= 2024 Arizona elections =

The 2024 Arizona elections were held in the state of Arizona on November 5, 2024, coinciding with the nationwide general election. One of the state's U.S. Senate seats was up for election, as were all nine of its seats in the U.S. House and three of the five seats on the Arizona Corporation Commission.

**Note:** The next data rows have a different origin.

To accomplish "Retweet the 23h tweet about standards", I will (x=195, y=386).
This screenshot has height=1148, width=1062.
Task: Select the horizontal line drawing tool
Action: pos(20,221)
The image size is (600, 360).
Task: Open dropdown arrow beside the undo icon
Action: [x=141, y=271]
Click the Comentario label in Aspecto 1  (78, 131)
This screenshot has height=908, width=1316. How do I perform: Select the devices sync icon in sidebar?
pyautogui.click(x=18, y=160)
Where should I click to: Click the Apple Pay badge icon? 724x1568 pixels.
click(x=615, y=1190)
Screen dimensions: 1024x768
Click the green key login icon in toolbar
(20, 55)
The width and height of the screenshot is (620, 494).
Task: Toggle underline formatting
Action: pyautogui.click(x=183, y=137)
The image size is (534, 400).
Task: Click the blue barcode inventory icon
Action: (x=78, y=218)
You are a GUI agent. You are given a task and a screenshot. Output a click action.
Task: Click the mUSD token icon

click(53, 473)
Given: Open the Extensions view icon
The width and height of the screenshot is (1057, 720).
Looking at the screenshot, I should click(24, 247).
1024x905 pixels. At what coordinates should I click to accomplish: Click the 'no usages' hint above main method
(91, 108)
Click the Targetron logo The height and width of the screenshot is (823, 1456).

==President of the United States==

Republican nominee and 47th President Donald Trump won Arizona by defeating incumbent Democratic Vice President Kamala Harris. He won by a margin of 5.5% and flipped the state after having lost in 2020 by 0.3% (~11,000 votes).

== U.S. Senate ==

The 2024 United States Senate election in Arizona was held on November 5, 2024, to elect a member of the United States Senate to represent the state of Arizona. Democratic congressman Ruben Gallego and Republican former news anchor Kari Lake were seeking their first term in office. Gallego succeeded independent incumbent Kyrsten Sinema, who did not seek re-election after one term.

== State legislature ==

All 90 seats in both chambers of the Arizona State Legislature were up for election in 2024. Republicans registered gains in both chambers.

=== State Senate ===

| Party |  | Before | After | Change |
|---|---|---|---|---|
|  | Republican | 16 | 17 | +1 |
|  | Democratic | 14 | 13 | −1 |
| Total |  | 30 | 30 | Steady |

=== House of Representatives ===

| Party |  | Before | After | Change |
|---|---|---|---|---|
|  | Republican | 31 | 33 | +2 |
|  | Democratic | 29 | 27 | −2 |
| Total |  | 60 | 60 | Steady |

== State Supreme Court ==
Two justices on the Arizona Supreme Court were up for retention in 2024. Progress Arizona, a progressive political group, campaigned to have both of them removed over their votes in the abortion case Planned Parenthood Arizona v. Mayes.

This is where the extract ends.